Presentación de Omar CortésCapítulo sexto. Apartado 4 - El zapatismoCapítulo sexto. Apartado 6 - Los partidos políticos en 1911 Biblioteca Virtual Antorcha

José C. Valades

HISTORIA GENERAL DE LA REVOLUCIÓN MEXICANA

TOMO PRIMERO



CAPÍTULO 6 - PAZ CONSTITUCIONAL

LOS EXCESOS POLÍTICOS




Dentro de las limitaciones de un interinato y dentro de las limitaciones que en los negocios públicos de México tenía, el presidente De la Barra pronto quedó prisionero de una gran urdimbre a la cual se aglutinaban todos los géneros de intereses, ya del pasado, ya de lo presente, ya de lo porvenir, de manera que la situación política del país que tan normal, feliz y legal pareció al triunfo del maderismo, apenas caminado un mes después de tal acontecimiento, empezó a ser sombría.

Atado a un gabinete, cuyos principales miembros trabajaban independientemente, puesto que obedecían al partido victorioso; ajeno a las gobernaturas de los estados; sin tener su propia parcialidad; visto con desconfianza por los maderistas; amante de los equilibrios convencionales; temeroso de ser acusado de desleal al caído porfírismo; con la idea de que la ciencia de gobernar era un equivalente de la diplomacia; acostumbrado, por último, a la vida ceremoniosa de su carrera original, el Presidente interino no hallaba una verdadera y justa posición para su gobierno.

(Elementos del conjunto de datos)
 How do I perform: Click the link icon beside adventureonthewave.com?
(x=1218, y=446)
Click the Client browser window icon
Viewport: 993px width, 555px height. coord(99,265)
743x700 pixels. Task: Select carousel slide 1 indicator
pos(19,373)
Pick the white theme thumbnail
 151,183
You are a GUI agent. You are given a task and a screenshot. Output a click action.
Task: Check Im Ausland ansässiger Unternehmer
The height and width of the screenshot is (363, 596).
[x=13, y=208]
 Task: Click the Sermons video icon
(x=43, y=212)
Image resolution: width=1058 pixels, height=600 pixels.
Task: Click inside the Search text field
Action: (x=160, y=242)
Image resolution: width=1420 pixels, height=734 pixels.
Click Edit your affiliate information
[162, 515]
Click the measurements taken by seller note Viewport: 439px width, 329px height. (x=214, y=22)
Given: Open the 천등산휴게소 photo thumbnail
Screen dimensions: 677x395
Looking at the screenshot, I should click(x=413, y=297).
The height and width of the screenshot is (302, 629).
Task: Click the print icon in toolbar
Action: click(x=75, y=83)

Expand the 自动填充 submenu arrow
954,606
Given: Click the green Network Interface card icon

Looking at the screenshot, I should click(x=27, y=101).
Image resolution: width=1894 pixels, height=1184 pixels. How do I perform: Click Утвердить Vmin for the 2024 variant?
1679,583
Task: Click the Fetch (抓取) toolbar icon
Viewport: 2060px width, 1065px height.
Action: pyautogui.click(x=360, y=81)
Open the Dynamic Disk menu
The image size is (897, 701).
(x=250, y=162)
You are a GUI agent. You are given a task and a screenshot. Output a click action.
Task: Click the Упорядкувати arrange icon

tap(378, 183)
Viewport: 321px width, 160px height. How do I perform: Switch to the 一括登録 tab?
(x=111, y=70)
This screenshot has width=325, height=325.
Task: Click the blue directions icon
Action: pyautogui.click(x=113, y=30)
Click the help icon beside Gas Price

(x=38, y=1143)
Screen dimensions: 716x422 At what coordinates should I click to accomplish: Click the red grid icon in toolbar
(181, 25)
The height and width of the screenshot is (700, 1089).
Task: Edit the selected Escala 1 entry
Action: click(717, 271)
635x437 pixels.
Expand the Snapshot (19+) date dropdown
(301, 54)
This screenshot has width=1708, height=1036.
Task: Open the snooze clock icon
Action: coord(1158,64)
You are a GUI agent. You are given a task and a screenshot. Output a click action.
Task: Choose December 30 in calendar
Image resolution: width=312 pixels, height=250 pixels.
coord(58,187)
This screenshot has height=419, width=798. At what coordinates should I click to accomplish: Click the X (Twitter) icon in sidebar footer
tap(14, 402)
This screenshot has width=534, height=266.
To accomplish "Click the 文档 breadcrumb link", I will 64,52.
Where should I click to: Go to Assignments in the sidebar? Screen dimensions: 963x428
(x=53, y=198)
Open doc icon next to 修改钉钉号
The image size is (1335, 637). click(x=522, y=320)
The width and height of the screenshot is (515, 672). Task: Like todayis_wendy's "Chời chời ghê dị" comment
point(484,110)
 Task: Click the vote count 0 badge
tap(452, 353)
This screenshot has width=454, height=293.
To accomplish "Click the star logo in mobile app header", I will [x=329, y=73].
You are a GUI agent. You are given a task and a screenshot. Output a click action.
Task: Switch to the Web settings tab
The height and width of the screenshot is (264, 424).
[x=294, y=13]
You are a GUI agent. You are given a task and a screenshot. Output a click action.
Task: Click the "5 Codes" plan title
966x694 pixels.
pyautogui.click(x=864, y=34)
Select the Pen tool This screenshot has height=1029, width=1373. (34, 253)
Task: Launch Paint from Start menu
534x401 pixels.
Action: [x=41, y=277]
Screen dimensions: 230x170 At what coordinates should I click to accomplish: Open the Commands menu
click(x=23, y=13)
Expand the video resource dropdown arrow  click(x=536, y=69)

» **ENUNCIADO A**
Según el pasaje sobre De la Barra, ¿cuánto tiempo después del triunfo del maderismo empezó a ser sombría la situación política del país?
» **ENUNCIADO B**
Enumera los adjetivos con que el pasaje sobre De la Barra describe cómo pareció la situación política del país al triunfo del maderismo.
» **ENUNCIADO C**
Transcribe del pasaje sobre De la Barra el tramo que comienza en las palabras «LOS EXCESOS POLÍTICOS» y termina después de «a ser sombría.».
El material no tiene relación alguna con el pasaje.

» **SOLUCIÓN A**
Apenas un mes después de ese triunfo.

» **SOLUCIÓN B**
Normal, feliz y legal.

» **SOLUCIÓN C**
LOS EXCESOS POLÍTICOS




Dentro de las limitaciones de un interinato y dentro de las limitaciones que en los negocios públicos de México tenía, el presidente De la Barra pronto quedó prisionero de una gran urdimbre a la cual se aglutinaban todos los géneros de intereses, ya del pasado, ya de lo presente, ya de lo porvenir, de manera que la situación política del país que tan normal, feliz y legal pareció al triunfo del maderismo, apenas caminado un mes después de tal acontecimiento, empezó a ser sombría.